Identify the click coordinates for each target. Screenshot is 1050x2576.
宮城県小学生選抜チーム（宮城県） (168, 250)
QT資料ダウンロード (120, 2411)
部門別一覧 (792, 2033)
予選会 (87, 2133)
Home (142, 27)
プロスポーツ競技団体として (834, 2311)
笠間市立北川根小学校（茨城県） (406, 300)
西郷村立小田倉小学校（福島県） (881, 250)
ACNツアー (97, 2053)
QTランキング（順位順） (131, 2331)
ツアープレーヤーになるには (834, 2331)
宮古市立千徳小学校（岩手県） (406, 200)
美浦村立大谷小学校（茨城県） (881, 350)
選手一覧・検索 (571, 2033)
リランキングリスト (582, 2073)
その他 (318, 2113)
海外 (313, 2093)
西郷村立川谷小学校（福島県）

_ _ _

What to produce: Could you retype the entire listing exactly?

Exercise response:
Identify the click coordinates for each target. Screenshot is 1050x2576.
宮城県小学生選抜チーム（宮城県） (168, 250)
QT資料ダウンロード (120, 2411)
部門別一覧 (792, 2033)
予選会 (87, 2133)
Home (142, 27)
プロスポーツ競技団体として (834, 2311)
笠間市立北川根小学校（茨城県） (406, 300)
西郷村立小田倉小学校（福島県） (881, 250)
ACNツアー (97, 2053)
QTランキング（順位順） (131, 2331)
ツアープレーヤーになるには (834, 2331)
宮古市立千徳小学校（岩手県） (406, 200)
美浦村立大谷小学校（茨城県） (881, 350)
選手一覧・検索 (571, 2033)
リランキングリスト (582, 2073)
その他 (318, 2113)
海外 (313, 2093)
西郷村立川谷小学校（福島県）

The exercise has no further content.